Ecology and evolutionary biology are considered sister disciplines of the life sciences. Natural selection, life history, development, adaptation, populations, and inheritance are examples of concepts that thread equally into ecological and evolutionary theory. Morphological, behavioural, and genetic traits, for example, can be mapped onto evolutionary trees to study the historical development of a species in relation to their functions and roles in different ecological circumstances. In this framework, the analytical tools of ecologists and evolutionists overlap as they organize, classify, and investigate life through common systematic principles, such as phylogenetics or the Linnaean system of taxonomy.^[108] The two disciplines often appear together, such as in the title of the journal Trends in Ecology and Evolution.^[109] There is no sharp boundary separating ecology from evolution, and they differ more in their areas of applied focus. Both disciplines discover and explain emergent and unique properties and processes operating across different spatial or temporal scales of organization.^[36][48] While the boundary between ecology and evolution is not always clear, ecologists study the abiotic and biotic factors that influence evolutionary processes,^[110][111] and evolution can be rapid, occurring on ecological timescales as short as one generation.^[112]

Behavioural ecology[edit]

All organisms can exhibit behaviours. Even plants express complex behaviour, including memory and communication.^[114] Behavioural ecology is the study of an organism’s behaviour in its environment and its ecological and evolutionary implications. Ethology is the study of observable movement or behaviour in animals. This could include investigations of motile sperm of plants, mobile phytoplankton, zooplankton swimming toward the female egg, the cultivation of fungi by weevils, the mating dance of a salamander, or social gatherings of amoeba.^{[115][116][117][118][119]}

Adaptation is the central unifying concept in behavioural ecology.^[120] Behaviours can be recorded as traits and inherited in much the same way that eye and hair colour can. Behaviours can evolve by means of natural selection as adaptive traits conferring functional utilities that increases reproductive fitness.^[121][122]

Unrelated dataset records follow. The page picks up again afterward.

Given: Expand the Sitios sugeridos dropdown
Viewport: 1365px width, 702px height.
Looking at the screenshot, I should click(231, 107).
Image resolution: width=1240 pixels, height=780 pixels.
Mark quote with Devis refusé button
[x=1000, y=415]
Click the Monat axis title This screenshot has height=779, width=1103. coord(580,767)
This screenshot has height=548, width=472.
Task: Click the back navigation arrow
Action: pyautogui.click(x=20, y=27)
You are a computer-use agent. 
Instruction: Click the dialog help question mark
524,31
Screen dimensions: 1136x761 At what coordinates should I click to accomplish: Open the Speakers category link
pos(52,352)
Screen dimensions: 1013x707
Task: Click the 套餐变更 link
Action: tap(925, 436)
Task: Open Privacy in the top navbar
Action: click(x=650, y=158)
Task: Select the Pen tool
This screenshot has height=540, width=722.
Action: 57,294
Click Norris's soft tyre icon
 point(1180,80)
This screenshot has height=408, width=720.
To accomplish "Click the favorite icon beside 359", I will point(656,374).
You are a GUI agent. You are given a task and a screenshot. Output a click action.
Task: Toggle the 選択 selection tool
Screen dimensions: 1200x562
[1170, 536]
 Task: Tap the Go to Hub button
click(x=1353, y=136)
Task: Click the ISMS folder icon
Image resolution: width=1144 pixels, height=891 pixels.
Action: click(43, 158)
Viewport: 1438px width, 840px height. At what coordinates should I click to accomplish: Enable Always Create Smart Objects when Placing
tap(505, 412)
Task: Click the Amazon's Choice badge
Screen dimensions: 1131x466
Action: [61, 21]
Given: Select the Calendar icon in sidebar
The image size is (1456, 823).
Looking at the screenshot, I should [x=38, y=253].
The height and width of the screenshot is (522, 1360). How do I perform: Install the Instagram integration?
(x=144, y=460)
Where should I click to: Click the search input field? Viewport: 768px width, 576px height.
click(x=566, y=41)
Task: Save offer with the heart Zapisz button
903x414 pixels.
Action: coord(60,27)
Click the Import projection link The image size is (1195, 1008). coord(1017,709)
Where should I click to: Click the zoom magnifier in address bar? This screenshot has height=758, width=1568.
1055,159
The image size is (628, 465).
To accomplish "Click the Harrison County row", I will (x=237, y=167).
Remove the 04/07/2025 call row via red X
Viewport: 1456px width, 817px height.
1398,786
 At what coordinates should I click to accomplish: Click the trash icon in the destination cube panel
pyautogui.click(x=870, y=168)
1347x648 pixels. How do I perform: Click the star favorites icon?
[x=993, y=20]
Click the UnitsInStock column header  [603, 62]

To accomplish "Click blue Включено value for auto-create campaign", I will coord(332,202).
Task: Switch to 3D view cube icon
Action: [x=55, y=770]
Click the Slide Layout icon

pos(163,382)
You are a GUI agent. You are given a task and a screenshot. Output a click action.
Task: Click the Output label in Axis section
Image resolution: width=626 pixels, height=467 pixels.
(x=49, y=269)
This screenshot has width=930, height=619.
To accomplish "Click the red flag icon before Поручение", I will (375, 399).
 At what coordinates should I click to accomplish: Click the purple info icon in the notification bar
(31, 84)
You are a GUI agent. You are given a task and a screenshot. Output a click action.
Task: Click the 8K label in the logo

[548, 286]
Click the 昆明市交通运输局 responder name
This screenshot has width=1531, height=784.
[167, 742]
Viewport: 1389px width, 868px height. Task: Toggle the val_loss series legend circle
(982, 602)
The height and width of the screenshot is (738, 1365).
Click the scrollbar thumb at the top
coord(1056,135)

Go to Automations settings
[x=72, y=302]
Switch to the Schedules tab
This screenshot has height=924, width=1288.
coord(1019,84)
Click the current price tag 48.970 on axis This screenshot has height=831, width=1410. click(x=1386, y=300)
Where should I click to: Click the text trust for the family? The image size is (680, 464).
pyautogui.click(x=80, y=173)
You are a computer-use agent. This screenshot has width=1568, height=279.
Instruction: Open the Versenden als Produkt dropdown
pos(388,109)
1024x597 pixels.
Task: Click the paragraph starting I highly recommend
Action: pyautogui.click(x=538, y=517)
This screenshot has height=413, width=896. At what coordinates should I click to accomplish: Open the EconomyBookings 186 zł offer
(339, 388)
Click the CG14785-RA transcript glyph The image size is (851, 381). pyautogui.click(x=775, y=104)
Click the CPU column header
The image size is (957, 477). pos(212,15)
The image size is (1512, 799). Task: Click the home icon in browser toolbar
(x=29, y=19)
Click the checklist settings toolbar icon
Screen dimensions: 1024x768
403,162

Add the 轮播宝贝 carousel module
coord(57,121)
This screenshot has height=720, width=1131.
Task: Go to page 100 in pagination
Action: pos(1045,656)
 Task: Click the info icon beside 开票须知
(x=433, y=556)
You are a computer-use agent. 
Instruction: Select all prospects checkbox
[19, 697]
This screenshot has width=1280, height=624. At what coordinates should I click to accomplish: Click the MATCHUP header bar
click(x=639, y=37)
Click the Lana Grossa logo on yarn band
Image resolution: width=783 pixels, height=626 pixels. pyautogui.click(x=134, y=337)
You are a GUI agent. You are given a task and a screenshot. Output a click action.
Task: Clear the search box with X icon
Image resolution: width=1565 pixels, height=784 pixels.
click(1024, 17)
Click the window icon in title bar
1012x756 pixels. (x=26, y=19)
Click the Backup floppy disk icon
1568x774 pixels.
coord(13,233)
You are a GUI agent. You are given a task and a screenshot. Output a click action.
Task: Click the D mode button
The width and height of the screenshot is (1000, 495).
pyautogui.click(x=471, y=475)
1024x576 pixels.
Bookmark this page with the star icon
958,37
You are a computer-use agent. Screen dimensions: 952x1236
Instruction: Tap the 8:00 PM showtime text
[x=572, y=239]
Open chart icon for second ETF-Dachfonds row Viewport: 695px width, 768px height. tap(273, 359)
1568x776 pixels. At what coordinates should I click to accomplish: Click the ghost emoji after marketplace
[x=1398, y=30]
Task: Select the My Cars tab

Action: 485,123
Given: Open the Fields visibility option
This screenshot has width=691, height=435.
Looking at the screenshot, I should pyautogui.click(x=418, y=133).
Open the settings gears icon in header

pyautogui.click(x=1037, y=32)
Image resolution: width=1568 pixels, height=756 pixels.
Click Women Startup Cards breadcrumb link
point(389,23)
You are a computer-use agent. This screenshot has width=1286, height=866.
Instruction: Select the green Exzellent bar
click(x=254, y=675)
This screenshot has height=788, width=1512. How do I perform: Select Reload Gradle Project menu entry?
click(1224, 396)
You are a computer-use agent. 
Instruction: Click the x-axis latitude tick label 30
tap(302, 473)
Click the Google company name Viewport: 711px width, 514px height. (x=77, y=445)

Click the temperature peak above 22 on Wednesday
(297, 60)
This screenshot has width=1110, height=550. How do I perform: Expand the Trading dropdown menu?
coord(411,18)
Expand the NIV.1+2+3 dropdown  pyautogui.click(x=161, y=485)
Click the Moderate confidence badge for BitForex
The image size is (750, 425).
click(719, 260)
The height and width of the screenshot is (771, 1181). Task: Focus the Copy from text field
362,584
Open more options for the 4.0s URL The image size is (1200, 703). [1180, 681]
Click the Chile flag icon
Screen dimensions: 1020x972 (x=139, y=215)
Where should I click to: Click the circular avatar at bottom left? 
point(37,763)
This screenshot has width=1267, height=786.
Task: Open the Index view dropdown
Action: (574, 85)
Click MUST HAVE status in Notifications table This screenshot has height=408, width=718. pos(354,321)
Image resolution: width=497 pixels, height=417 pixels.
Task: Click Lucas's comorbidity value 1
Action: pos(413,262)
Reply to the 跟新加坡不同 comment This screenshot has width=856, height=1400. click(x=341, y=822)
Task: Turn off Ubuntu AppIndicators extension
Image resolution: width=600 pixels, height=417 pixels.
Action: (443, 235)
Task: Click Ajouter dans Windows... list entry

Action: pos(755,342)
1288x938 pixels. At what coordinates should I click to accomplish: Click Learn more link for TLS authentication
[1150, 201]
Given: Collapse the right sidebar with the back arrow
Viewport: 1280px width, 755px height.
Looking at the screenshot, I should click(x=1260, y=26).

Predator-prey interactions are an introductory concept into food-web studies as well as behavioural ecology.^[124] Prey species can exhibit different kinds of behavioural adaptations to predators, such as avoid, flee, or defend. Many prey species are faced with multiple predators that differ in the degree of danger posed. To be adapted to their environment and face predatory threats, organisms must balance their energy budgets as they invest in different aspects of their life history, such as growth, feeding, mating, socializing, or modifying their habitat. Hypotheses posited in behavioural ecology are generally based on adaptive principles of conservation, optimization, or efficiency.^{[33][110][125]} For example, «[t]he threat-sensitive predator avoidance hypothesis predicts that prey should assess the degree of threat posed by different predators and match their behaviour according to current levels of risk»^[126] or «[t]he optimal flight initiation distance occurs where expected postencounter fitness is maximized, which depends on the prey’s initial fitness, benefits obtainable by not fleeing, energetic escape costs, and expected fitness loss due to predation risk.»^[127]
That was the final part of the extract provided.